The man turned a face upon him which was lion-like in its strength and in its wrath. With his tangle of golden hair, his fierce blue eyes, and his large, well-marked features, he was the most comely man whom Alleyne had ever seen, and yet there was something so sinister and so fell in his expression that child or beast might well have shrunk from him. His brows were drawn, his cheek flushed, and there was a mad sparkle in his eyes which spoke of a wild, untamable nature.
"Young fool!" he cried, holding the woman still to his side, though every line of her shrinking figure spoke her abhorrence. "Do you keep your spoon in your own broth. I rede you to go on your way, lest worse befall you. This little wench has come with me and with me she shall bide."
"Liar!" cried the woman; and, stooping her head, she suddenly bit fiercely into the broad brown hand which held her.

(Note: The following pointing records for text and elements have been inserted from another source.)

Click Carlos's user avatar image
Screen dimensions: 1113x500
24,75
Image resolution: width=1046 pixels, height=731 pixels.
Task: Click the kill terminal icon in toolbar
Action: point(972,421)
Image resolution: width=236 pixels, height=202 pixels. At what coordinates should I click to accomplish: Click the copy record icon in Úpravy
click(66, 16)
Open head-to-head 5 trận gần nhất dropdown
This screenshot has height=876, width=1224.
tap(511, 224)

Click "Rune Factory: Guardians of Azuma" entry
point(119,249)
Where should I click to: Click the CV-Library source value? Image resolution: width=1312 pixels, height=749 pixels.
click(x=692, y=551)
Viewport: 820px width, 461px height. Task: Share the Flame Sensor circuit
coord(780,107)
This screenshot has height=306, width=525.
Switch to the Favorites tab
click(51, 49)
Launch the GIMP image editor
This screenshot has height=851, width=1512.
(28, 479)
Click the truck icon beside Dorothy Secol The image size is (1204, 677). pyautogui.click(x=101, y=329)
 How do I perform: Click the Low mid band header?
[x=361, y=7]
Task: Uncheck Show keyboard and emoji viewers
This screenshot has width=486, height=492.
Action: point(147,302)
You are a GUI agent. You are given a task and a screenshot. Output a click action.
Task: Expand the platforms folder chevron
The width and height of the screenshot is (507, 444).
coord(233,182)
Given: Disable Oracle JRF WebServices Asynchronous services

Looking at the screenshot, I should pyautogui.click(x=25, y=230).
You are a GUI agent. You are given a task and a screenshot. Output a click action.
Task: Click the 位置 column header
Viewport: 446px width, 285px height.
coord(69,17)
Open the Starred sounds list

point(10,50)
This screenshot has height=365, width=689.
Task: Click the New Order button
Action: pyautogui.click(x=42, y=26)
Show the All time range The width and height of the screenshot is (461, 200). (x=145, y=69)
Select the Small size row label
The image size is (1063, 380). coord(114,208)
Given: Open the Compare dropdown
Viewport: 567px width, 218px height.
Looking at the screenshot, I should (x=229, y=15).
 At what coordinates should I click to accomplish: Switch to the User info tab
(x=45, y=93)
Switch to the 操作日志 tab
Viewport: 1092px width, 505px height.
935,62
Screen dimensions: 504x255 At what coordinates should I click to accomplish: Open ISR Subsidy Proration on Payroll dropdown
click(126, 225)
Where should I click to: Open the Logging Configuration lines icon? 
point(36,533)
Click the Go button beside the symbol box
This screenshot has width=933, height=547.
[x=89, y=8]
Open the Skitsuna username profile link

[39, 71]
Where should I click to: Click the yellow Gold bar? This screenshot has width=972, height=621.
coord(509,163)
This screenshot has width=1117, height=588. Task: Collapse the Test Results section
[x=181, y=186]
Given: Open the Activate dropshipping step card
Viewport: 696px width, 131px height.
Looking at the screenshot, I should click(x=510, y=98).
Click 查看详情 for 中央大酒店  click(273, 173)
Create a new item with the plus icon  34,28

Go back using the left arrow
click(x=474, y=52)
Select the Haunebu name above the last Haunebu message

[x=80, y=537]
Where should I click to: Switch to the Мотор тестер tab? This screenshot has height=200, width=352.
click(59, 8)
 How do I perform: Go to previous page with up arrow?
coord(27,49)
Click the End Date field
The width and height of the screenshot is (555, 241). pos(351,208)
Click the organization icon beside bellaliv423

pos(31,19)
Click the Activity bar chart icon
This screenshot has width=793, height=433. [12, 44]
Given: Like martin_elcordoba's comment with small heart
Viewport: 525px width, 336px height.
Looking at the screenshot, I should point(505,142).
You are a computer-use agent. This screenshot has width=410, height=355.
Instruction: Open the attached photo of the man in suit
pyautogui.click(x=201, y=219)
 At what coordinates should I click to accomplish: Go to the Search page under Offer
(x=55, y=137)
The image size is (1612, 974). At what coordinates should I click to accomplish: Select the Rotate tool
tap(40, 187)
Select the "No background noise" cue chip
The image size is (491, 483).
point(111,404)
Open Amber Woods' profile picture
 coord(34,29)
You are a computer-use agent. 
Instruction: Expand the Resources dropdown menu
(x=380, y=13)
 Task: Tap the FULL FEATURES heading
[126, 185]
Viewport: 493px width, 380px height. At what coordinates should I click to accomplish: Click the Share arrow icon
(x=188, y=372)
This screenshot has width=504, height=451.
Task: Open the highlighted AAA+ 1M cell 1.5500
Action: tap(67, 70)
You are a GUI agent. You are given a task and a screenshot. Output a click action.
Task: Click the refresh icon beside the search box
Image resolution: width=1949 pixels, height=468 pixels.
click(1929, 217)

He whipped it back with an oath, while she tore herself free and slipped behind Alleyne, cowering up against him like the trembling leveret who sees the falcon poising for the swoop above him.
"Stand off my land!" the man said fiercely, heedless of the blood which trickled freely from his fingers. "What have you to do here? By your dress you should be one of those cursed clerks who overrun the land like vile rats, poking and prying into other men's concerns, too caitiff to fight and too lazy to work. By the rood! if I had my will upon ye, I should nail you upon the abbey doors, as they hang vermin before their holes. Art neither man nor woman, young shaveling. Get thee back to thy fellows ere I lay hands upon you: for your foot is on my land, and I may slay you as a common draw-latch."
"Is this your land, then?" gasped Alleyne.
"Would you dispute it, dog? Would you wish by trick or quibbie to juggle me out of these last acres? Know, base-born knave, that you have dared this day to stand in the path of one whose race have been the advisers of kings and the leaders of hosts, ere ever this vile crew of Norman robbers came into the land, or such half-blood hounds as you were let loose to preach that the thief should have his booty and the honest man should sin if he strove to win back his own."
"You are the Socman of Minstead?"
"That am I; and the son of Edric the Socman, of the pure blood of Godfrey the thane, by the only daughter of the house of Aluric, whose forefathers held the white-horse banner at the fatal fight where our shield was broken and our sword shivered. I tell you, clerk, that my folk held this land from Bramshaw Wood to the Ringwood road; and, by the soul of my father! it will be a strange thing if I am to be bearded upon the little that is left of it. Begone, I say, and meddle not with my affair."